Lo encontramos en el capítulo 3 de la Carta
a los Filipenses, a quienes Pablo dice sin ambages: “Si alguno piensa que tiene
de qué confiar en la carne, yo más: circuncidado al octavo día, del
linaje de Israel, de la tribu de Benjamín, hebreo de hebreos; en cuanto a la ley,
fariseo; en cuanto a celo,
perseguidor de la iglesia; en
cuanto a la justicia que es en la ley, irreprensible. Pero cuantas cosas eran
para mí ganancia, las he estimado como pérdida por amor de Cristo. Y ciertamente, aun
estimo todas las cosas como pérdida por la excelencia del conocimiento de
Cristo Jesús, mi Señor, por amor del cual lo he perdido todo, y lo tengo por
basura, para ganar a Cristo, y ser hallado en él, no teniendo mi propia justicia, que es
por la ley, sino la que es por la fe de Cristo, la justicia que es de Dios por
la fe” (vv.4-9).
La experiencia
cotidiana no nos brinda ejemplos muy frecuentes de conversiones tan radicales y
repentinas, si bien ha sido muy numeroso el conjunto de las mismas a lo largo
de toda la historia de la Iglesia. La esencia de la conversión, sin embargo, se
halla exactamente reflejada en las palabras del Apóstol, sin perjuicio de las
distintas formas en que la acción de la gracia se manifiesta, de ordinario más
gradual y silenciosamente.
Si bien no
está dirigido a ilustrar el caso particular de San Pablo, un texto del Papa
emérito Benedicto XVI puede ayudarnos a profundizar en la comprensión del
asunto, además de a extraer aplicaciones prácticas para la realidad de nuestra
vida: “Hemos creído en el amor de Dios:”,
dice el Pontífice, citando al apóstol San Juan (cf. I Jn. 4, 16), “así puede
expresar el cristiano la opción fundamental de su vida. No se comienza a ser
cristiano por una decisión ética o una gran idea, sino por el encuentro con un
acontecimiento, con una Persona, que da un nuevo horizonte a la vida y, con
ello, una orientación decisiva (…) La fe cristiana, poniendo el amor en el
centro, ha asumido lo que era el núcleo de la fe de Israel, dándole al mismo
tiempo una nueva profundidad y amplitud” (Deus Caritas est, n. 1).
La alusión
final a la “fe de Israel” nos hace pensar, como es justo hacerlo, que la
conversión del Apóstol no supuso sino un alcanzar la plenitud de la religión
revelada.

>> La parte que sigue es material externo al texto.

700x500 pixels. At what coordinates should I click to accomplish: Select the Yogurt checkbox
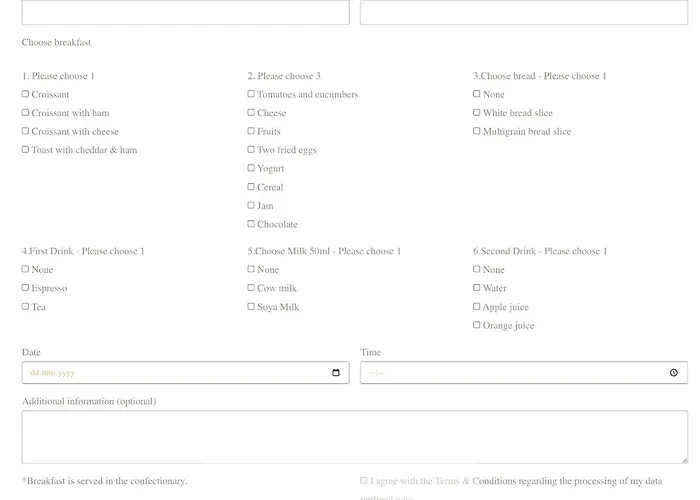251,169
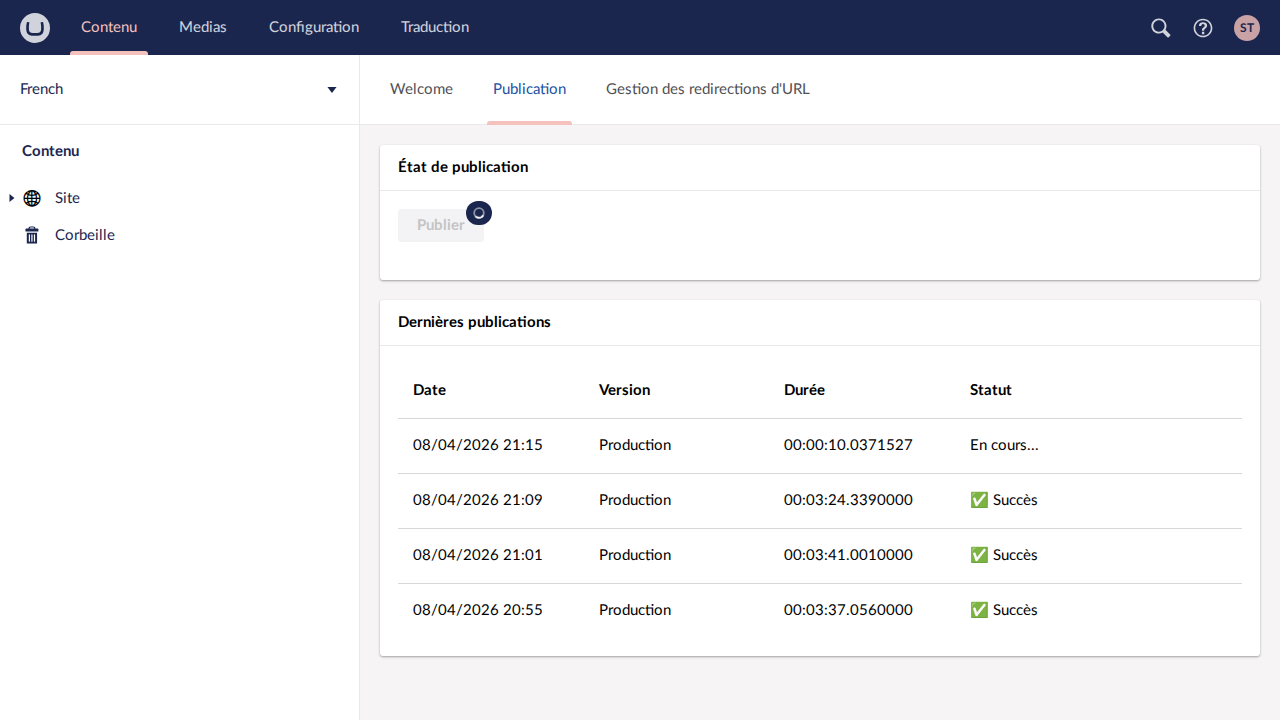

Por lo demás, así es como él siempre lo entendió, vale decir, como
una exigencia de fidelidad al Único Dios que se reveló a sus padres, si bien
ello supuso una auténtica ruptura con el Israel “según la carne”; de ahí que
hablemos de “conversión”, que muchos han querido negar basados en sofismas de
inspiración “interreligiosa”.
En la cercanía
de la Cuaresma, que el ejemplo de la gracia que obró en Saulo de Tarso,
haciendo de él el glorioso apóstol San Pablo, nos mueva a dejarnos transformar
y moldear interiormente por la acción vivificadora del Espíritu Santo.